What the task requires. From the first line through the line containing "Task: Switch to the 기업고객 tab", transcribe the records exactly and include no other lines.

Supplied material.
###

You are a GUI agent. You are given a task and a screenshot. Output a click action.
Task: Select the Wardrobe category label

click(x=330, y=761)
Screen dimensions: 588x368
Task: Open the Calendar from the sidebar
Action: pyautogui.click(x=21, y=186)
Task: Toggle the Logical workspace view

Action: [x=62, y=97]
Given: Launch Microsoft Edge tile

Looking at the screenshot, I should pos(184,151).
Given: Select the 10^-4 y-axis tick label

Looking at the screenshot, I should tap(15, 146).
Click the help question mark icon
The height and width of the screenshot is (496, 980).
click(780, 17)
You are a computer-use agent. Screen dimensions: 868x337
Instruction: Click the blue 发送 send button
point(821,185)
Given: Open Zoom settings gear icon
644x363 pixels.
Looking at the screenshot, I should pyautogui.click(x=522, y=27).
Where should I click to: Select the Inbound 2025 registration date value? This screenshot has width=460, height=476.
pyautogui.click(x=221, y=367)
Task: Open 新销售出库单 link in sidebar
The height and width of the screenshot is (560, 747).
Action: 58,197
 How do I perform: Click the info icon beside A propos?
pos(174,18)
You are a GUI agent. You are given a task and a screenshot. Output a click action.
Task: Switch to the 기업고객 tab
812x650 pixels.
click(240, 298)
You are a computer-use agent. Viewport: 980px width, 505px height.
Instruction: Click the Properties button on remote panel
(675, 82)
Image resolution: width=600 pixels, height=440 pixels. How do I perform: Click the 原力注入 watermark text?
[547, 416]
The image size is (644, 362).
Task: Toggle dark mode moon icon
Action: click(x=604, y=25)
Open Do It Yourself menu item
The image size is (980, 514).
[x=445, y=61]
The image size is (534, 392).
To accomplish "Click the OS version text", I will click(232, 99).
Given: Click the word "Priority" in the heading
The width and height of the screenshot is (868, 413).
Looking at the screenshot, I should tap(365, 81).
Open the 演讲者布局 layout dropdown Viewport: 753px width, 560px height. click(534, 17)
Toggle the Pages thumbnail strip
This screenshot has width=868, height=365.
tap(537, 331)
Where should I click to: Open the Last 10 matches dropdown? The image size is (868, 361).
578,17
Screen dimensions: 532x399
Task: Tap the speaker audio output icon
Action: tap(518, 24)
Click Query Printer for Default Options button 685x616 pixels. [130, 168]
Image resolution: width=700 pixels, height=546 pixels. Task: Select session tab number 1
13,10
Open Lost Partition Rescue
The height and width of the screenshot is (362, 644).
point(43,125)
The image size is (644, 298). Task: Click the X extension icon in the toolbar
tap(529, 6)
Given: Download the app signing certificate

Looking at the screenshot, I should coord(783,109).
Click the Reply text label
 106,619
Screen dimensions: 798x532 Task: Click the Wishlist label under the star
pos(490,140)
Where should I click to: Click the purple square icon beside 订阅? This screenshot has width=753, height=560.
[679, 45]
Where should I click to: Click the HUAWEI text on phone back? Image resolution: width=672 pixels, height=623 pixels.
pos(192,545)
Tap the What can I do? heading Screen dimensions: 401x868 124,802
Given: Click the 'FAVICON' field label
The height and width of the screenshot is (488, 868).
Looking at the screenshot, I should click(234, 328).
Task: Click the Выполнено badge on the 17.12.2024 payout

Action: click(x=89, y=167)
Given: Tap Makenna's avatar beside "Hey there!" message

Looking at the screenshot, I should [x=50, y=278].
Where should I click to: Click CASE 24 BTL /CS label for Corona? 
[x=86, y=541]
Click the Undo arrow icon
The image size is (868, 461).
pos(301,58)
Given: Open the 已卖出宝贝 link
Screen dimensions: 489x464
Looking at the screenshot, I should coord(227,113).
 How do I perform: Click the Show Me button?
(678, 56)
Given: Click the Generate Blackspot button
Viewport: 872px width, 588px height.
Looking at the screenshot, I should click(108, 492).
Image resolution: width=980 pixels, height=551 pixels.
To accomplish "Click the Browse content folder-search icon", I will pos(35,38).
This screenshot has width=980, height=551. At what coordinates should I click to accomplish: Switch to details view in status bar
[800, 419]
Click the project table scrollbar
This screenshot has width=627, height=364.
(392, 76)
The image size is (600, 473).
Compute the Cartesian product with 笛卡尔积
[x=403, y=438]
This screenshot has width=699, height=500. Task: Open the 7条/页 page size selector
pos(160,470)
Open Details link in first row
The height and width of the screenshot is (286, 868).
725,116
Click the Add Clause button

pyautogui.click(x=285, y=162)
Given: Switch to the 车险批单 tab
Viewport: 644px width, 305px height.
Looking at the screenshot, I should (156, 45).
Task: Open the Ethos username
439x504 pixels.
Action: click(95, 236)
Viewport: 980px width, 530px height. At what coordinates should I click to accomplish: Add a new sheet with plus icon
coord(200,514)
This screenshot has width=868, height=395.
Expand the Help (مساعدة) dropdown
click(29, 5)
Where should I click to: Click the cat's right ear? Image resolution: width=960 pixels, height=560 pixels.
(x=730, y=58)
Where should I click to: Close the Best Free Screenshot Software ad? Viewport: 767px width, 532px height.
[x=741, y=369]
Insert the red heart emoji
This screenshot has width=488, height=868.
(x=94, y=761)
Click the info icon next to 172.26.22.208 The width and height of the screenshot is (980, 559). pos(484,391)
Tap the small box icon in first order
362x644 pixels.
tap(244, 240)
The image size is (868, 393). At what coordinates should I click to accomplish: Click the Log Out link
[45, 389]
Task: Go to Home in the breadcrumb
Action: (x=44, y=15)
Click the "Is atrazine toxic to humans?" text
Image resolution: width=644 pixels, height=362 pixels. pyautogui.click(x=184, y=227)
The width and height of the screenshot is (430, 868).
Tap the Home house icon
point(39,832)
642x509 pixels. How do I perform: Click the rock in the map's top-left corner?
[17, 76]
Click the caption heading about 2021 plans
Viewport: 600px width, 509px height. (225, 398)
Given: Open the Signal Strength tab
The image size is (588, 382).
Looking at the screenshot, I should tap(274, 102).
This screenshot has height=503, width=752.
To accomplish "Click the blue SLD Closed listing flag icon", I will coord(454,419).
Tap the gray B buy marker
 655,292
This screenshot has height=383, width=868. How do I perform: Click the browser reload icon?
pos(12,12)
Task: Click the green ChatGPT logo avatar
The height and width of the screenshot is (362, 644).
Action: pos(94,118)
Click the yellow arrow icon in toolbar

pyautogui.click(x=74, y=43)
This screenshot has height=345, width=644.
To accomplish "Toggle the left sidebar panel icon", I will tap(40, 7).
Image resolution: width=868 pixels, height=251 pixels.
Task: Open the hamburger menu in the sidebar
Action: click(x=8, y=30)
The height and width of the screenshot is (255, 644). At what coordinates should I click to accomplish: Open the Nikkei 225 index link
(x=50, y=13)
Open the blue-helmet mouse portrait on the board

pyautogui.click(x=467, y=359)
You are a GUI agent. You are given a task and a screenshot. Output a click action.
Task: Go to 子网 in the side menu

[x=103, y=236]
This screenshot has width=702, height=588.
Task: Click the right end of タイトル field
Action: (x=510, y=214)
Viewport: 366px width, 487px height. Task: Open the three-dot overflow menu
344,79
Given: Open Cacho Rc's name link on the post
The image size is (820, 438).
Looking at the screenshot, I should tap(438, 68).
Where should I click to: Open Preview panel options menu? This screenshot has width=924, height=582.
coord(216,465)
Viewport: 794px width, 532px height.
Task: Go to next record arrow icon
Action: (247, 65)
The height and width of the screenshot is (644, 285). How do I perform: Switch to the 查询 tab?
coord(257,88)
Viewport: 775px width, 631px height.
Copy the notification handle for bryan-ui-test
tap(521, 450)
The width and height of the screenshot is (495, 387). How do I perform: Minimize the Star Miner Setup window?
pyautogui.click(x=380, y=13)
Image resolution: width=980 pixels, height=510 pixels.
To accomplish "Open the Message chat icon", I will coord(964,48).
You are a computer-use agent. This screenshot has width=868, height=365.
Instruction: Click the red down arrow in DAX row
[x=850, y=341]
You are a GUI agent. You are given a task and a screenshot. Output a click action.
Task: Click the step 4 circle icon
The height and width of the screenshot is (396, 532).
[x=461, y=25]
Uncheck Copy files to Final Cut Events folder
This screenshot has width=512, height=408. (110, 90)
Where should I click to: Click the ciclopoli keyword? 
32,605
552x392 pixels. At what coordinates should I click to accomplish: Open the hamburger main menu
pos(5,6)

###

Solution.
You are a GUI agent. You are given a task and a screenshot. Output a click action.
Task: Select the Wardrobe category label

click(x=330, y=761)
Screen dimensions: 588x368
Task: Open the Calendar from the sidebar
Action: pyautogui.click(x=21, y=186)
Task: Toggle the Logical workspace view

Action: [x=62, y=97]
Given: Launch Microsoft Edge tile

Looking at the screenshot, I should pos(184,151).
Given: Select the 10^-4 y-axis tick label

Looking at the screenshot, I should tap(15, 146).
Click the help question mark icon
The height and width of the screenshot is (496, 980).
click(780, 17)
You are a computer-use agent. Screen dimensions: 868x337
Instruction: Click the blue 发送 send button
point(821,185)
Given: Open Zoom settings gear icon
644x363 pixels.
Looking at the screenshot, I should pyautogui.click(x=522, y=27).
Where should I click to: Select the Inbound 2025 registration date value? This screenshot has width=460, height=476.
pyautogui.click(x=221, y=367)
Task: Open 新销售出库单 link in sidebar
The height and width of the screenshot is (560, 747).
Action: 58,197
 How do I perform: Click the info icon beside A propos?
pos(174,18)
You are a GUI agent. You are given a task and a screenshot. Output a click action.
Task: Switch to the 기업고객 tab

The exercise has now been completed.